Standard considers bid approach from NatWest
Friday 02 February 1996
and JOHN EISENHAMMER
Standard Chartered Bank, the UK-based bank with strong Asian business, is believed to be considering an informal approach from NatWest Group that could lead to merger discussions.
It follows talks between NatWest chairman Lord Alexander and Patrick Gillam, Standard's chairman.
City sources say that an internal bid committee exists at Standard, which takes advice from Schroders and Goldman Sachs. Insiders say the committee has discussed a target pounds 11 a share which would secure the board's unconditional approval for a merger.
Banking analysts, however, have said that shareholders in Standard Chartered would seriously look at any bid that was pitched at around pounds 8 a share or more. The current share price is hovering above pounds 6.
Standard Chartered was making no comment yesterday on the speculation.
A bank spokesman would not deny on the record that there had been discussions between his bank's chairman and the chairman of NatWest.

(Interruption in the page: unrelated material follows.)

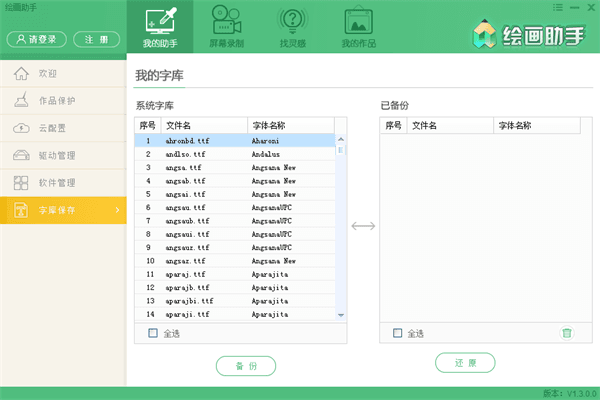
Task: Open the 屏幕录制 screen recording icon
Action: [229, 22]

The spokesman pointed out that the first opportunity the bank would get to answer specific questions about its future would probably be later this month when the bank puts out its annual results.

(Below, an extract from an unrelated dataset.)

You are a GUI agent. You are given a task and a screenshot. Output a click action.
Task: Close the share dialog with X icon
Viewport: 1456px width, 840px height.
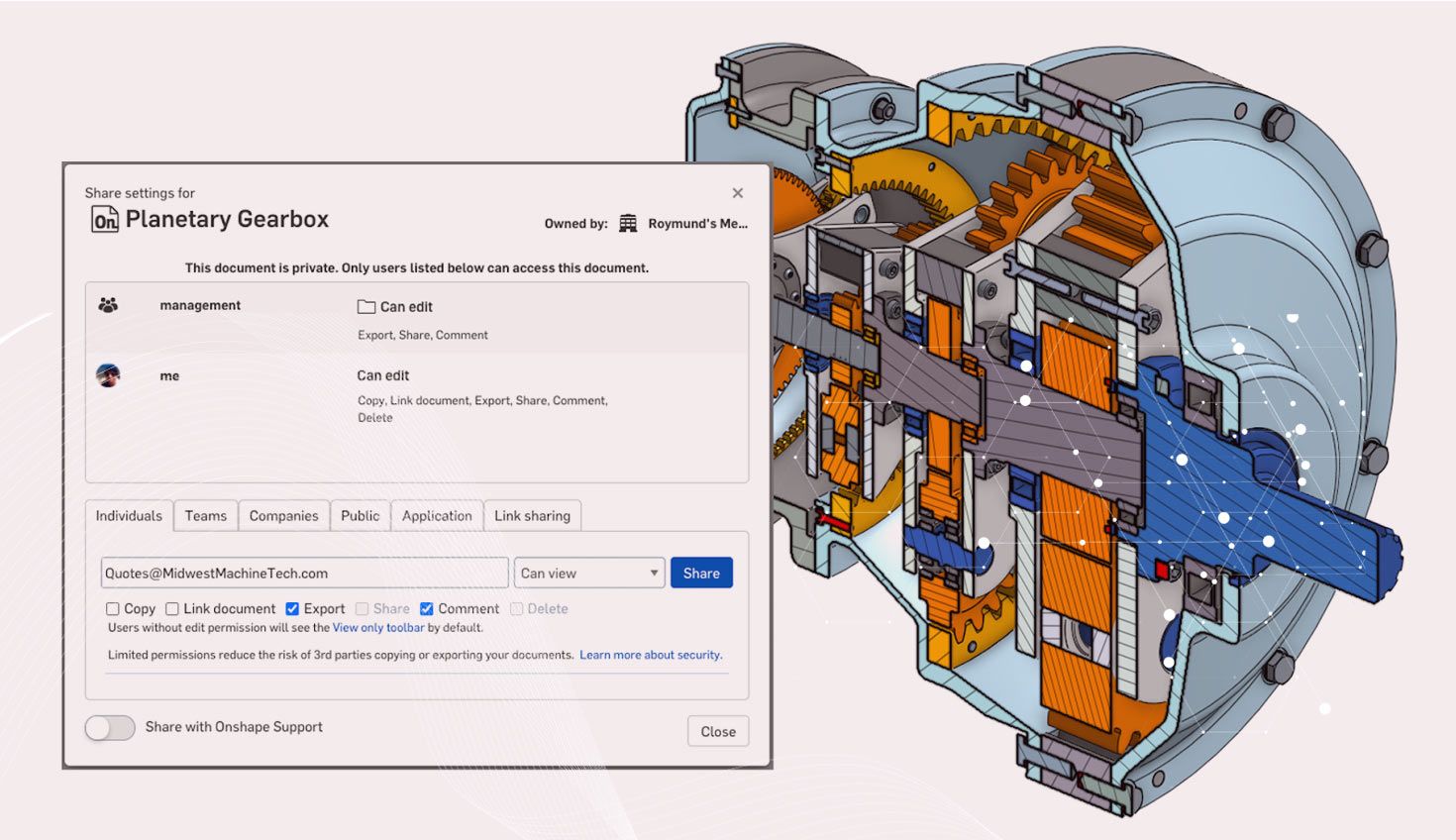coord(737,193)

Analysts are expecting profits of pounds 600m-pounds 650m from Standard Chartered, against pounds 510m last year, when the bank reports on 20 February.
Some experts have suggested that NatWest would be unlikely to make a move because it could not absorb a large write-off of goodwill. The book value of Standard at the end of 1995 was pounds 1.7bn, leaving it with goodwill of some pounds 4.6bn at the current share price. NatWest sold out of its American retail operation, Bancorp, recently at just 1.4 times book value.
However, an all-share merger would get round the goodwill write-off problem. A corporate finance insider said a deal could make strategic sense for NatWest, because of the corporate business between Europe and the Far East, and the fact that Standard Chartered offered growth through acquisition to a bank like NatWest based in low-growth, mature markets. Richard Bernstein of Amber Analysis, a financial analysis and ratings service, said that NatWest had built up substantial retained profits of around pounds 4bn. In justifying its pull-back from the US retail market NatWest said it would not be in markets where it only had a small presence. Standard Chartered would offer it a significant foreign presence in the Far East, second to HSBC.
Standard's current share price was down 4p yesterday at 631p. The bid speculation has put the bank on a relatively high rating, although the attraction for NatWest or any other bidder is that its large business in the Far East gives it tremendous potential for future profits growth.